Exercise directions
Return the lines that run from the line containing "This screenshot has" through the end of the entries, both ends included. Leave out all pictures.

Provided information

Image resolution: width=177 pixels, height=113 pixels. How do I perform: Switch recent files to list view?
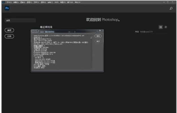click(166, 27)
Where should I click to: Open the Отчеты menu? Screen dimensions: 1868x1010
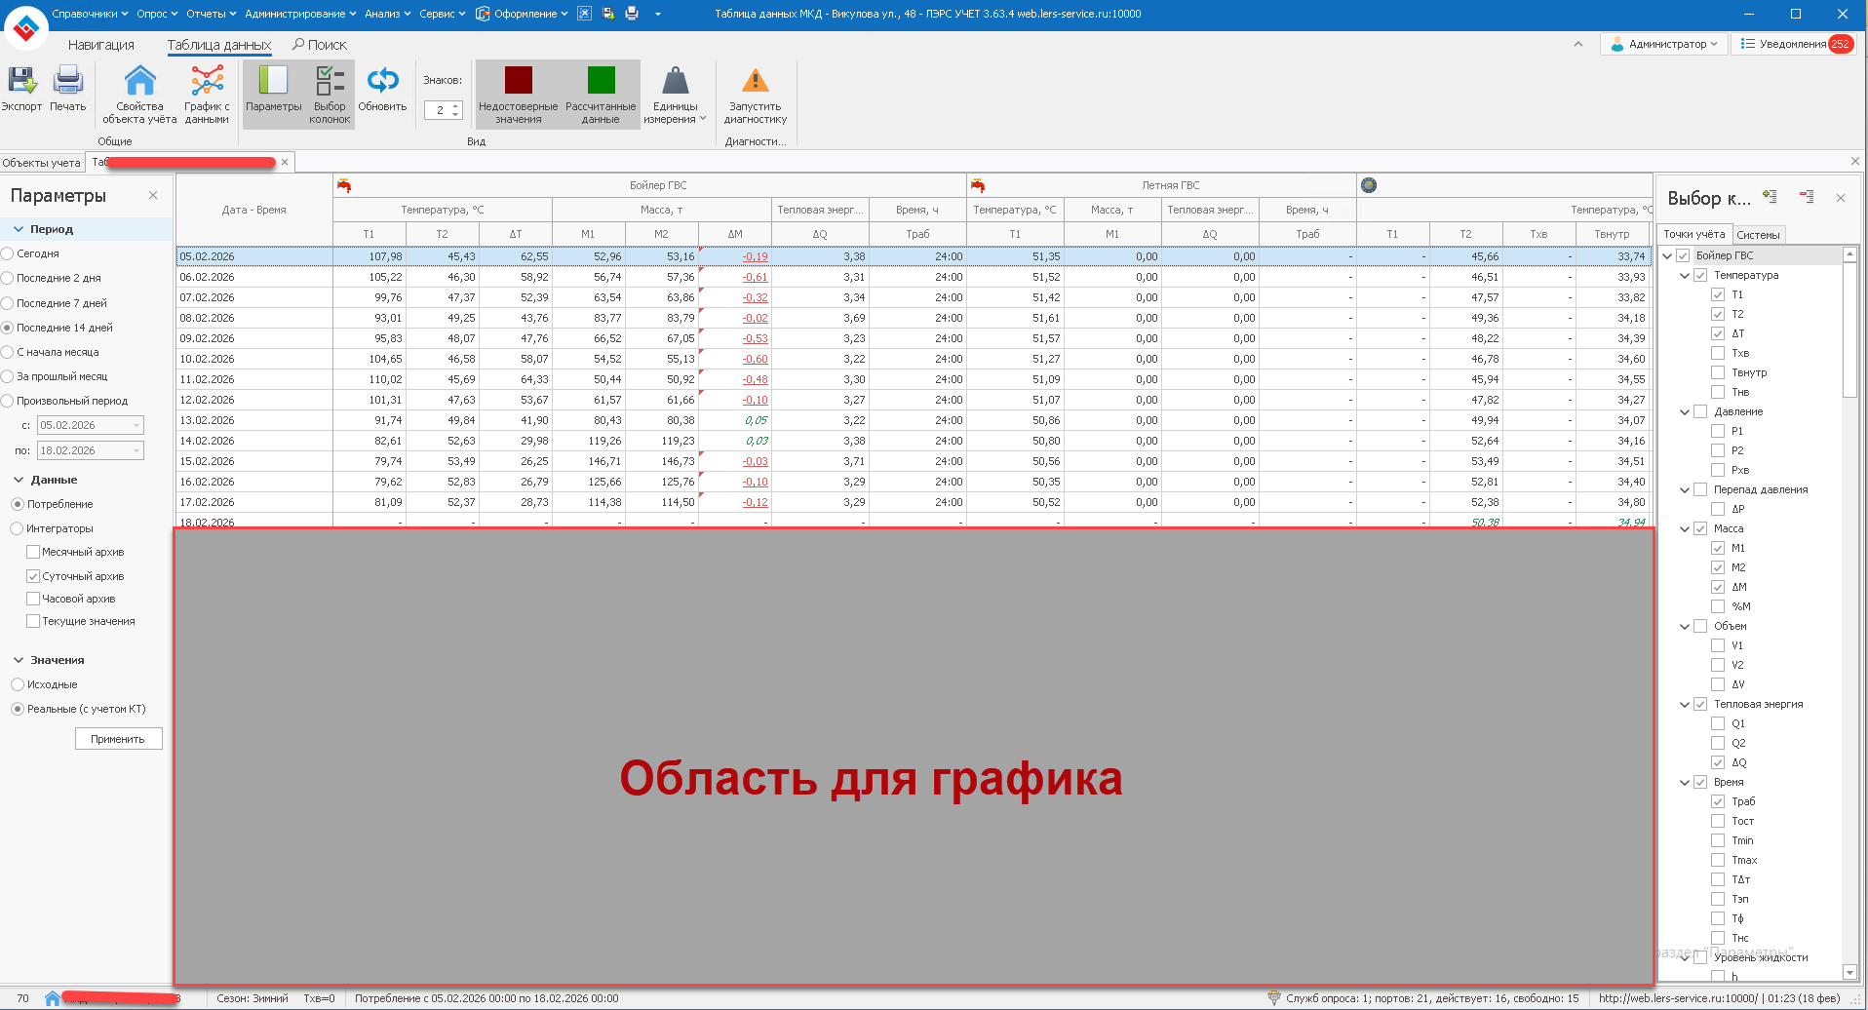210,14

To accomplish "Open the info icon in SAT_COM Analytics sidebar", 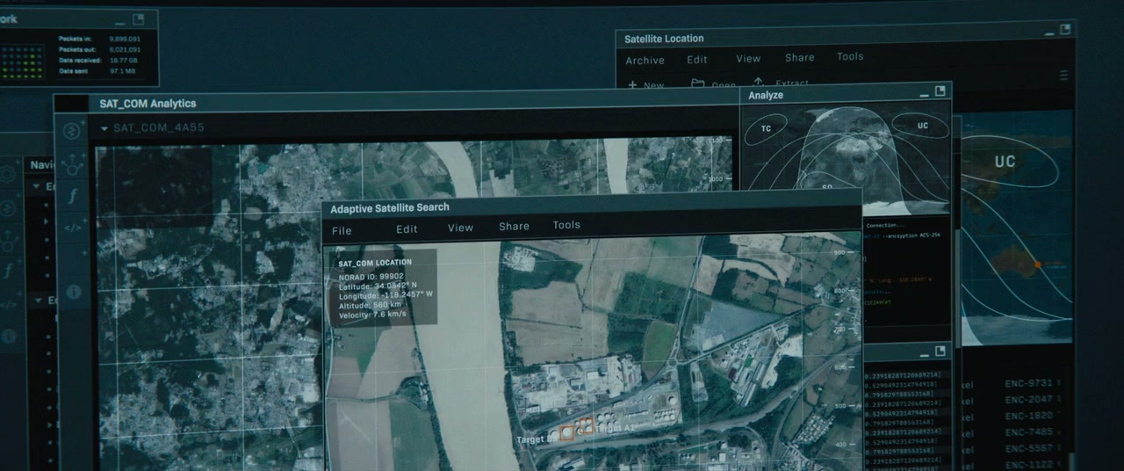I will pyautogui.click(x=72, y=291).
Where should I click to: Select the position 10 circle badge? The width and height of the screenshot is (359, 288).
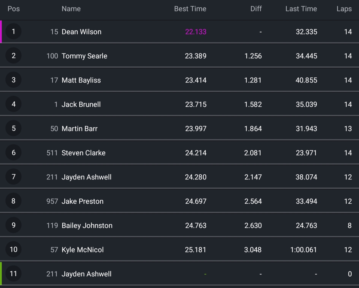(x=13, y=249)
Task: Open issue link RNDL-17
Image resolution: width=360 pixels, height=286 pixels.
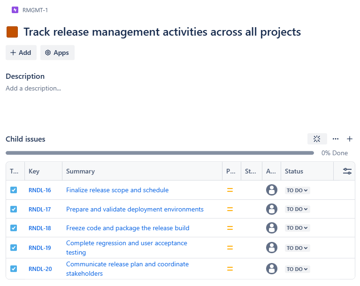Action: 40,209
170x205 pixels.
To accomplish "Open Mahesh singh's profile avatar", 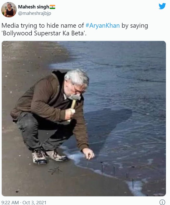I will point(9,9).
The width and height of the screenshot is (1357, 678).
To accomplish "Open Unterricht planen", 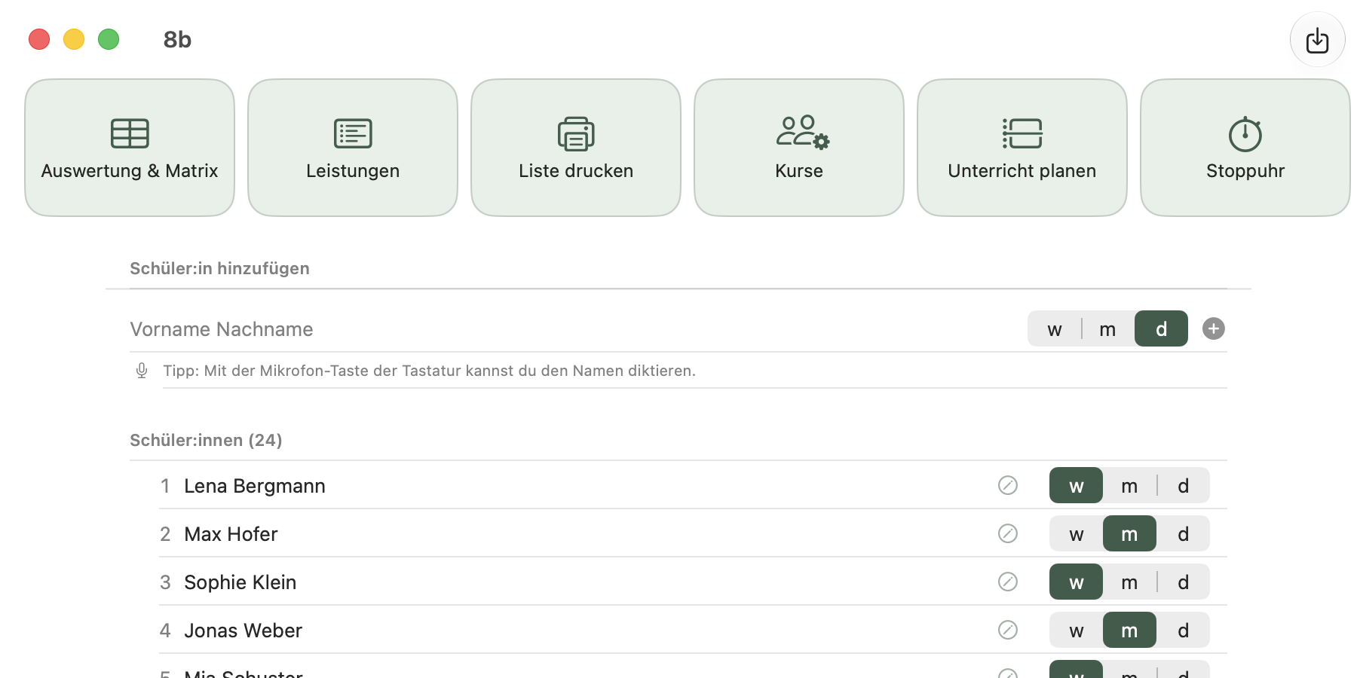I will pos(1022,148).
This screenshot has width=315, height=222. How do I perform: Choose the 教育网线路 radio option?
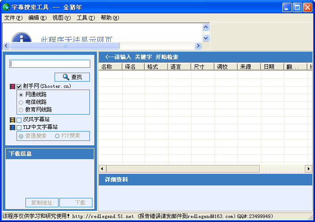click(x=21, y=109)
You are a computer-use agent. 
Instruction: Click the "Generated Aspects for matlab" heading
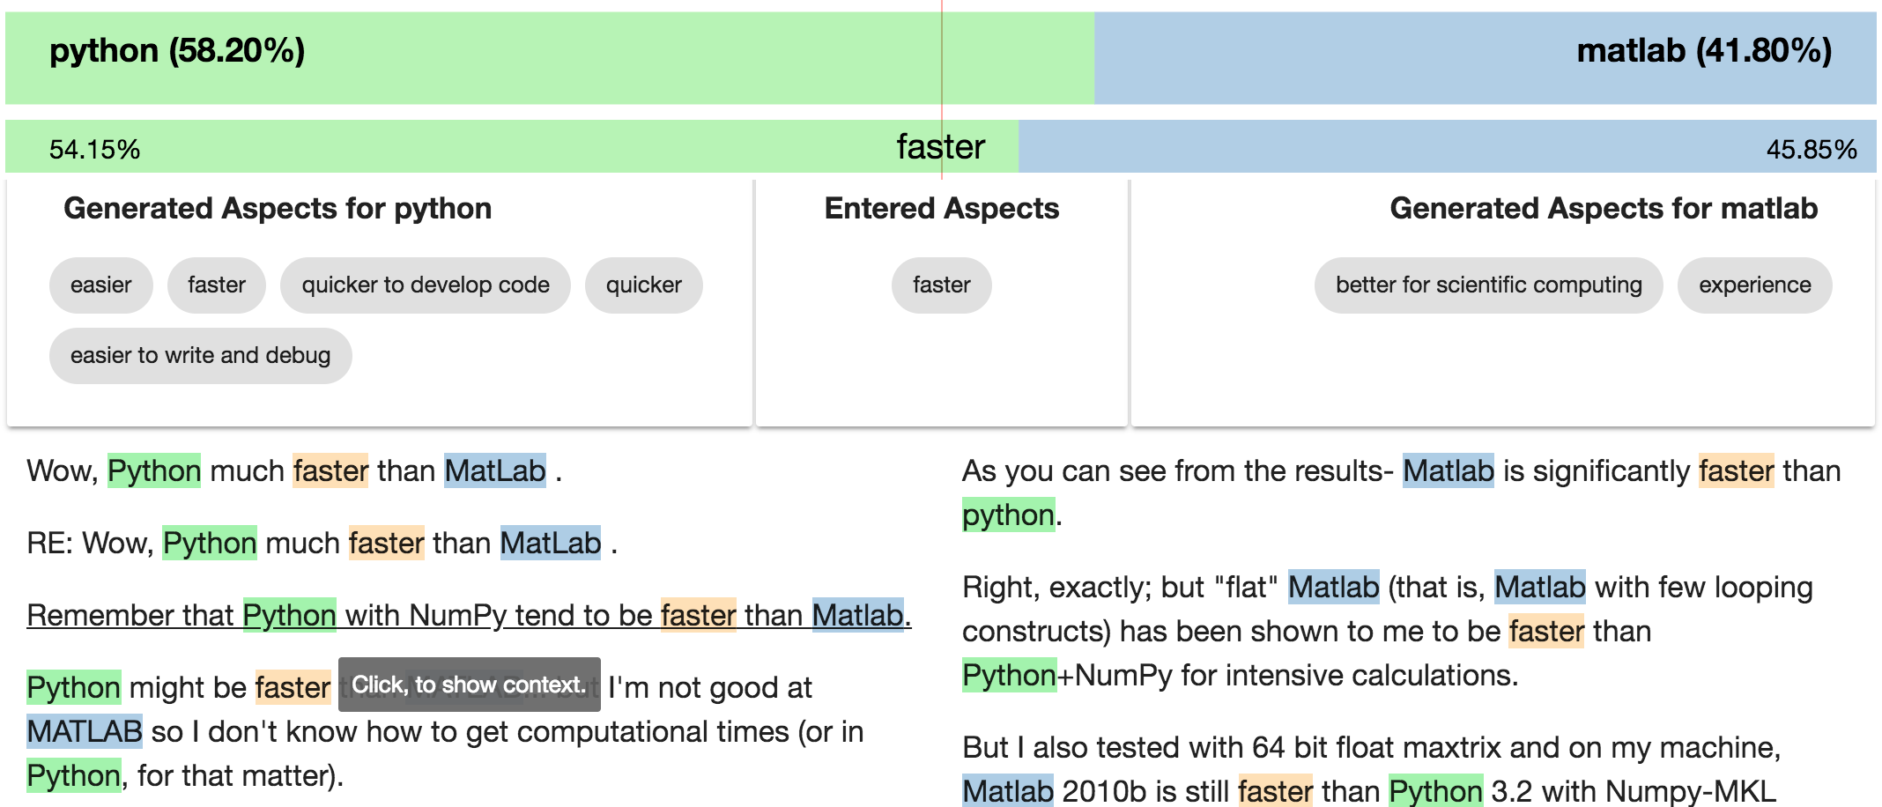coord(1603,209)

Output
This screenshot has width=315, height=222. How do I perform: Choose the 教育网线路 radio option?
click(x=21, y=109)
You are a computer-use agent. 
Instruction: Click the "Generated Aspects for matlab" heading
coord(1603,209)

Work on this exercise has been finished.